====== BEREITGESTELLTE DATEN ======
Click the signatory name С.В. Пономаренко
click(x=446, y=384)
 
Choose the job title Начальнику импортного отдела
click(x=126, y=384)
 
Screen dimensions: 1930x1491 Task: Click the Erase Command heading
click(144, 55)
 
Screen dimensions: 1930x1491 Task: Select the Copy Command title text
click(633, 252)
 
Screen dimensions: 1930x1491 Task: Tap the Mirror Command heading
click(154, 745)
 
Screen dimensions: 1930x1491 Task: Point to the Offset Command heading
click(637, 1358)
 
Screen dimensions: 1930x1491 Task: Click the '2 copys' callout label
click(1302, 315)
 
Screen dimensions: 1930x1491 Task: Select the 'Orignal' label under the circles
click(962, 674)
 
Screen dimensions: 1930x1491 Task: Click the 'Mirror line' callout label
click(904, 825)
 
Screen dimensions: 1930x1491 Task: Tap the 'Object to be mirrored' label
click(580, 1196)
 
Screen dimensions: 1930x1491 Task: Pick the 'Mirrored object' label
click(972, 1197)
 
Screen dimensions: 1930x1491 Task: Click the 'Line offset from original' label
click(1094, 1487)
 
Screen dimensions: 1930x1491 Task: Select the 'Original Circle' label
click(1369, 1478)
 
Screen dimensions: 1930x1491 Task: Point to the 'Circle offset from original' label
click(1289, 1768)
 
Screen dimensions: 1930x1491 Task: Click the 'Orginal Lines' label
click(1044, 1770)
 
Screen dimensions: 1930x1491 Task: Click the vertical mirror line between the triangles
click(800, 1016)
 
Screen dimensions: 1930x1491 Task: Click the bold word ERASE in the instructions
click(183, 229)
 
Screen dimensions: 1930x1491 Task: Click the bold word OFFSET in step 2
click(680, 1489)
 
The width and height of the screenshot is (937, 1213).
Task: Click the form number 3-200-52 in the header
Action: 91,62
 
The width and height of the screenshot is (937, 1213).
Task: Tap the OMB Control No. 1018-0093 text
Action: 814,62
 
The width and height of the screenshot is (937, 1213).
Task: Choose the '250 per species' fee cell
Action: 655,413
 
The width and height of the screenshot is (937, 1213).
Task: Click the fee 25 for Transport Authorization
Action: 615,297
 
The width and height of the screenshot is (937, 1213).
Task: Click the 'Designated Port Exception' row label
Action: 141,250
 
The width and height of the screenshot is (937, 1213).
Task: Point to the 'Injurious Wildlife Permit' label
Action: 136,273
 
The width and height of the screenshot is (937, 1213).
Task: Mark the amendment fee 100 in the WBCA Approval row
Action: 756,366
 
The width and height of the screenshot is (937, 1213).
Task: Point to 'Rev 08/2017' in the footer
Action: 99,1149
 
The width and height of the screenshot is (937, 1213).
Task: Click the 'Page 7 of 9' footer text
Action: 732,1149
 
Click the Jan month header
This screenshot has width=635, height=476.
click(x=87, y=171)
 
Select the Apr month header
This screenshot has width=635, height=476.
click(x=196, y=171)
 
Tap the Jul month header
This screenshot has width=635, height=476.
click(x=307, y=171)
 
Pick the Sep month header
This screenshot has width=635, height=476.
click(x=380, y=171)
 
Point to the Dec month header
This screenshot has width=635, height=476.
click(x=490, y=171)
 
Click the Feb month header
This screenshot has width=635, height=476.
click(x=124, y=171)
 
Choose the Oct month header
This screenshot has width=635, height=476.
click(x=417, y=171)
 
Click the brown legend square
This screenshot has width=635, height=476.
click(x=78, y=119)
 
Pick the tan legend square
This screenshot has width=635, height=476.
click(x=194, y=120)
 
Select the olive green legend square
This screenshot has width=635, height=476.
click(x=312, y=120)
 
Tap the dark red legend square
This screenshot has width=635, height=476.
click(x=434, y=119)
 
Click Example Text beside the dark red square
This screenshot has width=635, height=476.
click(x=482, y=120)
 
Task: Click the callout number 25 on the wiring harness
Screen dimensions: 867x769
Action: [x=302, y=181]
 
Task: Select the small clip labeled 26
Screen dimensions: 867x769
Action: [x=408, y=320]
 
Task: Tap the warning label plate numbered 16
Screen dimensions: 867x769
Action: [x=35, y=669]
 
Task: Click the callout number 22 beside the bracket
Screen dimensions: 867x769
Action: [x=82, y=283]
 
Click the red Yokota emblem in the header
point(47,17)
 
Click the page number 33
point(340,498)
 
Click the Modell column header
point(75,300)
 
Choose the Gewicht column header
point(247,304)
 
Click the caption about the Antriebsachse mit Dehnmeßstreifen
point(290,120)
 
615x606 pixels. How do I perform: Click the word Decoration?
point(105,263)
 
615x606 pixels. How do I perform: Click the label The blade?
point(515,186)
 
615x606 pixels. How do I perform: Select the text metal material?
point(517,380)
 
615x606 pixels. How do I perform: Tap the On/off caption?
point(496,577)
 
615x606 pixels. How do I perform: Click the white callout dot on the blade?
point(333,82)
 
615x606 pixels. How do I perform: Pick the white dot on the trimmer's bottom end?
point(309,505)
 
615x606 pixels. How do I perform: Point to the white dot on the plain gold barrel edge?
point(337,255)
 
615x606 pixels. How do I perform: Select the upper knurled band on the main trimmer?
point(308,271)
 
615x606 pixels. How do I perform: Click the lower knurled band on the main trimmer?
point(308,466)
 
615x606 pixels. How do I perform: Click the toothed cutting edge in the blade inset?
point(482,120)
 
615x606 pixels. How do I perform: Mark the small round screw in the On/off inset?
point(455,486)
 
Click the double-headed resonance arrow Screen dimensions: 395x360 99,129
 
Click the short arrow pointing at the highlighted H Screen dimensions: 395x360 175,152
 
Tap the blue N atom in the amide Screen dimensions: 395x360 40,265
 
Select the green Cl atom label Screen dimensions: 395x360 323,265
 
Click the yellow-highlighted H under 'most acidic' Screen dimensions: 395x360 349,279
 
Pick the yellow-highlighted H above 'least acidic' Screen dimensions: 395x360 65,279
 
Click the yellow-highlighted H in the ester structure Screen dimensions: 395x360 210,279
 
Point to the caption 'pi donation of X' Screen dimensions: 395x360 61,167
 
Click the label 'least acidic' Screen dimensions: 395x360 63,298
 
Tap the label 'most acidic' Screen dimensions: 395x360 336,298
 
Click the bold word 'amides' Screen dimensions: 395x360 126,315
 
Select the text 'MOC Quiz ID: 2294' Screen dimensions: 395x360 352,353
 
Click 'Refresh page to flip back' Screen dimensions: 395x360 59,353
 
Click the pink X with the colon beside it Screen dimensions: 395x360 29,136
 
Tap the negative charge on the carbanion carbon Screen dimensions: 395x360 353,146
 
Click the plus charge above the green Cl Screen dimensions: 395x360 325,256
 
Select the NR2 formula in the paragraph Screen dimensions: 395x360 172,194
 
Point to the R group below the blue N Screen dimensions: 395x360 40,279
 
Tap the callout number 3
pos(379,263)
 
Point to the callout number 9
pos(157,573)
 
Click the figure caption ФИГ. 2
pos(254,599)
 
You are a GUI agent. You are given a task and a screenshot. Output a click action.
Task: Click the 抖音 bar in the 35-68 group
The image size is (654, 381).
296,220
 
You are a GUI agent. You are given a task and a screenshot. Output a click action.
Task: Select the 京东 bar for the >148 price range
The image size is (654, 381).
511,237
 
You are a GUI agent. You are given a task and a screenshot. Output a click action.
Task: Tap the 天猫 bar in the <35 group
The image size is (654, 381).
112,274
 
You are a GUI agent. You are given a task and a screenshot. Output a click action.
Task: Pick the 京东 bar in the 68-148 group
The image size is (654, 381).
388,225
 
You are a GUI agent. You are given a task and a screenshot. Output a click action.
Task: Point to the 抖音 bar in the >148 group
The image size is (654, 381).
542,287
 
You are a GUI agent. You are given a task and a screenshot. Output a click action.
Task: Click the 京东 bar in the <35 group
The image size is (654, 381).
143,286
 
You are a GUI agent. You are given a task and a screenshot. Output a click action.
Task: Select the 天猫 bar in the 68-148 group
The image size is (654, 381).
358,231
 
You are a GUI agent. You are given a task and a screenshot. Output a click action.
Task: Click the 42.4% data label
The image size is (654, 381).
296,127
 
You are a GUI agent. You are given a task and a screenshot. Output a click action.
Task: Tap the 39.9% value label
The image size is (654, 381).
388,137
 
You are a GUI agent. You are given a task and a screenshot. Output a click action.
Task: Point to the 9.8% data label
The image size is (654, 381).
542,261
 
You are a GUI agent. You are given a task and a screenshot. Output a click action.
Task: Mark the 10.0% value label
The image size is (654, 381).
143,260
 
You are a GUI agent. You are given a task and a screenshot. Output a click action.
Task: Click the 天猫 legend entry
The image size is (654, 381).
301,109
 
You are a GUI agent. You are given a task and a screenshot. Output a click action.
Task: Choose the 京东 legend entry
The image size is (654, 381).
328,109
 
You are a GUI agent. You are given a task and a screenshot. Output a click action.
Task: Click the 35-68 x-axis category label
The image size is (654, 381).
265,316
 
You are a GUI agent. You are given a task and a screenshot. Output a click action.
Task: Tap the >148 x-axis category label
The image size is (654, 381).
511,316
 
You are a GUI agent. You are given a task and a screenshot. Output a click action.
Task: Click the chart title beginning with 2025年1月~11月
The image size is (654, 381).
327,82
======
:: AUFGABENSTELLUNG ::
Übertrage den Abschnitt des Materials, der mit der Zeile beginnt, die „Choose the Oct month header“ enthält, und mit der Zeile endet, die „click(x=78, y=119)“ enthält, in eine Markdown-Tabelle mit den Spalten „Nr.“ und „Zeile“. Nimm beide Grenzzeilen auf und lass Leerzeilen weg.

:: ANTWORT ZUR AUFGABE ::
| Nr. | Zeile |
|---|---|
| 1 | Choose the Oct month header |
| 2 | This screenshot has width=635, height=476. |
| 3 | click(x=417, y=171) |
| 4 | Click the brown legend square |
| 5 | This screenshot has width=635, height=476. |
| 6 | click(x=78, y=119) |